» **Supplied data**:
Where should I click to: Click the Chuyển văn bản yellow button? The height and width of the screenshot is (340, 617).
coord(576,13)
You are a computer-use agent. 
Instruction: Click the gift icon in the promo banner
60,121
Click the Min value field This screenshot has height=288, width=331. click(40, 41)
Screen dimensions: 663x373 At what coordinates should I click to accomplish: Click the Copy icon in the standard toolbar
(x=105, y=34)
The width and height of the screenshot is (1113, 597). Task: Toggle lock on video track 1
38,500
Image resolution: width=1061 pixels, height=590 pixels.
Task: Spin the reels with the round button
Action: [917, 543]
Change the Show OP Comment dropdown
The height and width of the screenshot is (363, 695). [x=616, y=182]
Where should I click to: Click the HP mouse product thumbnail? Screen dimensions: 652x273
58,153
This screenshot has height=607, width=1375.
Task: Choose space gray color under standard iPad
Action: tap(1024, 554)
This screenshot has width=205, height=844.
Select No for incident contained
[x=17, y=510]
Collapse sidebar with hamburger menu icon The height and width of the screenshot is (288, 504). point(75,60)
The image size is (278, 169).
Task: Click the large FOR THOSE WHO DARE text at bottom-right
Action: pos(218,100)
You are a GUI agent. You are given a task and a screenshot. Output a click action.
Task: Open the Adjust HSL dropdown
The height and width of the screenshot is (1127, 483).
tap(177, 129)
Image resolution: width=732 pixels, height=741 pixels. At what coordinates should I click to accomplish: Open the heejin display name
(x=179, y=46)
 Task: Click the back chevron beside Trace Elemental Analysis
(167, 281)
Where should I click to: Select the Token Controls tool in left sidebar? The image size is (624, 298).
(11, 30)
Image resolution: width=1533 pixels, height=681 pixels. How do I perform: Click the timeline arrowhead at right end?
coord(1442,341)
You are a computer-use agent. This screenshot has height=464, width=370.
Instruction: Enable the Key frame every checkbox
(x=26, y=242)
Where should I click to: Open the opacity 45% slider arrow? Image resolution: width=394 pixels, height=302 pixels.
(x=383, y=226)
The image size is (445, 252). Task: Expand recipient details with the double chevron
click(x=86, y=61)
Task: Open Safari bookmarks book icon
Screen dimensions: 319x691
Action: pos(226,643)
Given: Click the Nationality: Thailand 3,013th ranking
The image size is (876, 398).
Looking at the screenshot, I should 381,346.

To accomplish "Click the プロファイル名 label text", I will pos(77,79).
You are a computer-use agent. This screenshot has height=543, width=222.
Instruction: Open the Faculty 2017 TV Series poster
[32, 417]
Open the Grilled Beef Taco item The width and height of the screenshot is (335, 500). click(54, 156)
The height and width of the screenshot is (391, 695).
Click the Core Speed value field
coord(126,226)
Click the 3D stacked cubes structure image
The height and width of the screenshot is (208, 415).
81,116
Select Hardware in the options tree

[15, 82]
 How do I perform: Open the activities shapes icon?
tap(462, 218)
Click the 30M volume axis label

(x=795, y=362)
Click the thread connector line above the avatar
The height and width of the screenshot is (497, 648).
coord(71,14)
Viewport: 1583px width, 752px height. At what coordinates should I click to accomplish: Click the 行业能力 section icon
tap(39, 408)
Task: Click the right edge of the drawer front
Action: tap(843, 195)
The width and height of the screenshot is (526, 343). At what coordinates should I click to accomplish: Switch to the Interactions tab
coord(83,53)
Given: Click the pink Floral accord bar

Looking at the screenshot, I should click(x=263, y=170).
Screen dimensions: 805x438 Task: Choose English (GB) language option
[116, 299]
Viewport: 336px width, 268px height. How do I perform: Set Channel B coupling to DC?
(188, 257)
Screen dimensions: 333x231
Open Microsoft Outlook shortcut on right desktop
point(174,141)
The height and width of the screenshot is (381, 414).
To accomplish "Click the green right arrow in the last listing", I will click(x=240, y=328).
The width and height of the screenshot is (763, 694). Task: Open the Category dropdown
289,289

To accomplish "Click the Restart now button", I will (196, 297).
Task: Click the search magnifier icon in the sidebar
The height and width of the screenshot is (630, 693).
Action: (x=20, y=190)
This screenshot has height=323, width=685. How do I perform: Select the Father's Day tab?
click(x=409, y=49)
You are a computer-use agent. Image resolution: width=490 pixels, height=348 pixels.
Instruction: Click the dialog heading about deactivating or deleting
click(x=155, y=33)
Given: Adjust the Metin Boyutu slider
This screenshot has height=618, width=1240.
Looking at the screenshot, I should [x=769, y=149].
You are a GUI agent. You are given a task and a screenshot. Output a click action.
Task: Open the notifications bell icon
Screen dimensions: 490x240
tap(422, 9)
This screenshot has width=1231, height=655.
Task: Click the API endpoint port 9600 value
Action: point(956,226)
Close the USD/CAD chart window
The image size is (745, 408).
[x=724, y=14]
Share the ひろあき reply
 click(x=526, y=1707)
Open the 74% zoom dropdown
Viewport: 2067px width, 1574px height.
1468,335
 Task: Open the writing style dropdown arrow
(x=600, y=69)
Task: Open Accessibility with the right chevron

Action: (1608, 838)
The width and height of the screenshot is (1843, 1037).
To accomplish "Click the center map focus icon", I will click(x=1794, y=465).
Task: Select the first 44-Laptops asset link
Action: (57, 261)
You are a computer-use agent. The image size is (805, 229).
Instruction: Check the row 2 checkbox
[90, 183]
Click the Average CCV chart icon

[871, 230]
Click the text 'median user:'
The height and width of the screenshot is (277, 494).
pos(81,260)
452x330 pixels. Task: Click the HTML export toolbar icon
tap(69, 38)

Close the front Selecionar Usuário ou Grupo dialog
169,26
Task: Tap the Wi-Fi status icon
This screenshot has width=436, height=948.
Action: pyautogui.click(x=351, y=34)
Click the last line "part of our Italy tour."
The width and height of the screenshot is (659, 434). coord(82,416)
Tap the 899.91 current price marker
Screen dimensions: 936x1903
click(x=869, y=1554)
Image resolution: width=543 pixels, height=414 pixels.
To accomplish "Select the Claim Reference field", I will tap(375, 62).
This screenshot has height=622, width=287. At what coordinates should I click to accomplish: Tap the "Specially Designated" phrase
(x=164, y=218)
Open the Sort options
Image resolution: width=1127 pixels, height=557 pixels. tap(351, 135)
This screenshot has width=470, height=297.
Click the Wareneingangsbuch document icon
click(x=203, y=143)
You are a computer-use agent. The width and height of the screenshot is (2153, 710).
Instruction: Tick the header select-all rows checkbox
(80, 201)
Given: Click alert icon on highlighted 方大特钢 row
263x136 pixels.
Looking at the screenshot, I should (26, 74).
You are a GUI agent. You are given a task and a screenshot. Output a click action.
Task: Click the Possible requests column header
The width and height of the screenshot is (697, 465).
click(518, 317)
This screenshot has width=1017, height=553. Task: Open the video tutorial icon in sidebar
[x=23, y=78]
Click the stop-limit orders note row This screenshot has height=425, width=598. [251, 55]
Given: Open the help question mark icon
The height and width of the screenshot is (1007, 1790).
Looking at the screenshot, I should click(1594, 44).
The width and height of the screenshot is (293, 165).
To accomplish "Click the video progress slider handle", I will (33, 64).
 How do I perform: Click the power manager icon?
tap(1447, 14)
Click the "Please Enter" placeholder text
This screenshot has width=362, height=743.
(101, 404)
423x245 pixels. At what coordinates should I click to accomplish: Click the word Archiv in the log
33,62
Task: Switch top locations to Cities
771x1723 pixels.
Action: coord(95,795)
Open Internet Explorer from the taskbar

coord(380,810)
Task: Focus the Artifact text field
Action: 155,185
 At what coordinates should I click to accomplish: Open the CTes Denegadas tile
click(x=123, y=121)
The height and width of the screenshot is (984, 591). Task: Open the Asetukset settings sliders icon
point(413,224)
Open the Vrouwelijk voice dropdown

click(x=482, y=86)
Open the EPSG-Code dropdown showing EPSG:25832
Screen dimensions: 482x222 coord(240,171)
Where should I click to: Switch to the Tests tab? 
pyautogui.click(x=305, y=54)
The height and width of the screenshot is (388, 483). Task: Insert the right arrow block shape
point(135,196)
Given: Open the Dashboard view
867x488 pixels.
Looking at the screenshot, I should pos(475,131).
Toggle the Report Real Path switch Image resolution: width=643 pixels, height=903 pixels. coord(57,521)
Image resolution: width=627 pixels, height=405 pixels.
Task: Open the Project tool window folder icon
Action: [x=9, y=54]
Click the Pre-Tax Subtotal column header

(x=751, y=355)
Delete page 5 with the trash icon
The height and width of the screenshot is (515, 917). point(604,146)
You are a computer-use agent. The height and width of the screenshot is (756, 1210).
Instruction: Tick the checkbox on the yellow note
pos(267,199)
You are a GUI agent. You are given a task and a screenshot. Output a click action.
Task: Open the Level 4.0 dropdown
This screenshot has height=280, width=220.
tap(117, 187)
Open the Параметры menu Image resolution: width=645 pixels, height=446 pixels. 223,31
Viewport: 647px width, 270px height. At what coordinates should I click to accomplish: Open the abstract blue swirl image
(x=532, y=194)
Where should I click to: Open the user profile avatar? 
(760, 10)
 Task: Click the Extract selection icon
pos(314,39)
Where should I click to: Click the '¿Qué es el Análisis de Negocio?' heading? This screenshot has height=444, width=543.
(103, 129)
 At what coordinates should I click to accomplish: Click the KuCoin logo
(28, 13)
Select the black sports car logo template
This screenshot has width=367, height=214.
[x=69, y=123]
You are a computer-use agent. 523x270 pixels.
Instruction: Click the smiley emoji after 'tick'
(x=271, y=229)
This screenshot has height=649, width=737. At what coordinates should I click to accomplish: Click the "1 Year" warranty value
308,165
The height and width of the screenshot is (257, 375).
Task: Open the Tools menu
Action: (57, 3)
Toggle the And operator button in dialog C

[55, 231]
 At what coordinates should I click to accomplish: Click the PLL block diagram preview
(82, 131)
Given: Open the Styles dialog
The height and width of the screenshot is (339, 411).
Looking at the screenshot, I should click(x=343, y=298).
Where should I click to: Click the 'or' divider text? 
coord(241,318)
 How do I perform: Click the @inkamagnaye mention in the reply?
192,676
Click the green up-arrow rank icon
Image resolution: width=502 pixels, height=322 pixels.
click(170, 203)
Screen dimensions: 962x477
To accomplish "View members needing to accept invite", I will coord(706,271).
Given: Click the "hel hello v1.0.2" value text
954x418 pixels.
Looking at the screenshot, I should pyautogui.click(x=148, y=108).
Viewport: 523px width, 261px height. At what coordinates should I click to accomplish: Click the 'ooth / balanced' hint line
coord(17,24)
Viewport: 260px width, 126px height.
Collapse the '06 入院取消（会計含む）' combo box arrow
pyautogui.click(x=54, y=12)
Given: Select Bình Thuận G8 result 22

» **Task description**:
Scan the material above for the word "Adjust", and copy every line in which it is found.

» **Answer section**:
Task: Open the Adjust HSL dropdown
Given: Adjust the Metin Boyutu slider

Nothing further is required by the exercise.